Problems to solve:
(a) Decide whether each statement agrees with the article on National Guard geriatric care in Pennsylvania nursing homes, answering yes or no and quoting the words from the article that settle it. (i) Rick Fogle practices geriatric medicine in Pittsburgh. (ii) John Peacock is older than Rick Fogle. (iii) Mark Esper warned that soldiers were trained for trauma injuries and battlefield wounds.
(b) Write the next part of the article on National Guard geriatric care in Pennsylvania nursing homes, starting right after its final sentence.

Exercise passage:
· · · · ·

National Guard brings critical geriatric care to Pennsylvania nursing homes

by

When coronavirus lockdowns began across the nation, those most vulnerable were also seemingly those whom the military were least qualified to care for.

Defense Secretary Mark Esper warned that soldiers were trained for trauma injuries and battlefield wounds. Domestic deployments were a new challenge. Meanwhile, nursing home infections were raging, and some caretakers were sickened or refused to go to work.

In Pennsylvania, that changed when two geriatric doctors shed their civilian coats for a National Guard uniform.

“It's really reinforced my feeling of being a civilian soldier,” said Lt. Col. Rick Fogle, 67, a geriatric doctor in Pittsburgh who, along with Lt. Col. John Peacock, 50, helped train young soldiers to assist thousands of Pennsylvania nursing home residents.

Sending 20-something-year-old National Guard soldiers into nursing homes is not the mission one weekend a month prepared them to do.

· · · · ·

Data extract:
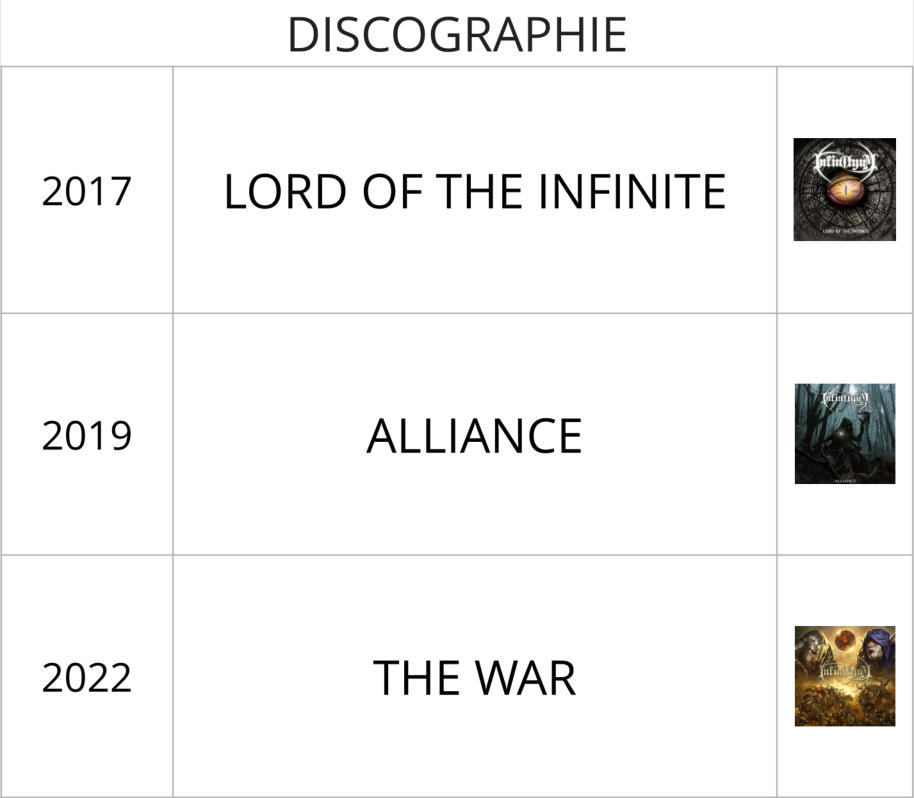Click the band logo on the 2017 cover
Screen dimensions: 914x798
844,160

· · · · ·

Replies:
(a)
(i) Yes: "a geriatric doctor in Pittsburgh"
(ii) No: "Lt. Col. Rick Fogle, 67" and "Lt. Col. John Peacock, 50"
(iii) Yes: "Defense Secretary Mark Esper warned that soldiers were trained for trauma injuries and battlefield wounds."

(b)
“The average run of the mill young soldier — 20, 22, 24 — is not familiar with a geriatric patient who is a dementia patient, and they need special handling,” Fogle told the Washington Examiner, describing some of the most challenging guidance he provided.

“I told them that [for] a dementia patient, you may see them, and they may not recognize you, or they may call you their granddaughter,” he said of a conversation he had with a young soldier at a nursing home in western Pennsylvania Tuesday.

“If they do, just work with it, just go ahead. Be kind. Be gentle. Say, ‘Yes, grandma,’” he continued. “It better prepared them if they had to take care of a geriatric patient or test the geriatric patient for COVID.”

Peacock, a geriatric doctor in suburban Philadelphia who served for more than 20 years in the Navy, helped create a training program for soldiers to learn the fundamentals of caring for the elderly.

“Things like activities of daily living, how to feed a patient, how to bathe a patient, how to lift a patient, all of these types of things that these guys would never have dealt with before, but they did it,” he told the Washington Examiner.

Peacock and Fogle assessed the needs at 23 nursing homes across the state, filling staffing shortages at 11 residences and training caretakers on the proper use of personal protective equipment.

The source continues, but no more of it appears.